Which results in the query:

:- proj(X).
X = a ;
X = b 

If you have:

ref(a,b).
ref(b,c).

Then, the simplest way in Prolog to express a transitive property is by declaring a rule (or what's known as a predicate in Prolog):

ref(A,C) :- ref(A,B), ref(B,C).

This says that, ref(A,C) is true if ref(A,B) is true, AND ref(B,C) is true.. Running the query:

:- ref(a,c).
true ;
Out of stack

Or:

:- ref(a,X).
X = b ;
X = c ;
Out of stack

So it sounds logical but has an issue: you can get into a loop due to the self-reference. A simple way around that is to make the rule name different than the fact:

refx(A, B) :- ref(A, B).
refx(A, C) :- ref(A, B), refx(B, C).

Now if I query:

:- refx(a, b).
true ;
no

:- refx(a, c).
yes

:- refx(a, X).
X = b ;
X = c
yes

Etc.

There are still cases where this could have termination issues, however, if the facts contain reflexive or commutative relationships.
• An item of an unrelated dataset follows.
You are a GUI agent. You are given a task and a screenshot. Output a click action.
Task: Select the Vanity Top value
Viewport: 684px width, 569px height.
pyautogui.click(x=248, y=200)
For example:

ref(a,b).
ref(b,a).
ref(b,c).

In this case, a query to refx(a, b) yields:

| ?- refx(a, b).
true ? ;
true ? ;
true ? ;
...

As @lambda.xy.x points out, this could be resolved by tracking where we've been and avoiding repeat "visits":

refx(X, Y) :-
    refx(X, Y, []).

refx(X, Y, A) :-
    ref(X, Y),
    \+ memberchk((X, Y), A).   % Make sure we haven't visited this case
refx(X, Y, A) :-
    ref(X, Z),
    \+ memberchk((X, Z), A),   % Make sure we haven't visited this case
    refx(Z, Y, [(X,Z)|A]).

Now we terminate with refx(a,b) and succeed once:

| ?- refx(a,b).
true ? ;
no
| ?-

And refx(X, Y) produces all of the solutions (albeit, some repeats due to succeeding more than once):

| ?- refx(X, Y).

X = a
Y = b ? ;

X = b
Y = a ? ;

X = b
Y = c ? ;

X = a
Y = a ? ;

X = a
Y = c ? ;

X = b
Y = b ? ;

X = b
Y = c ? ;

(2 ms) no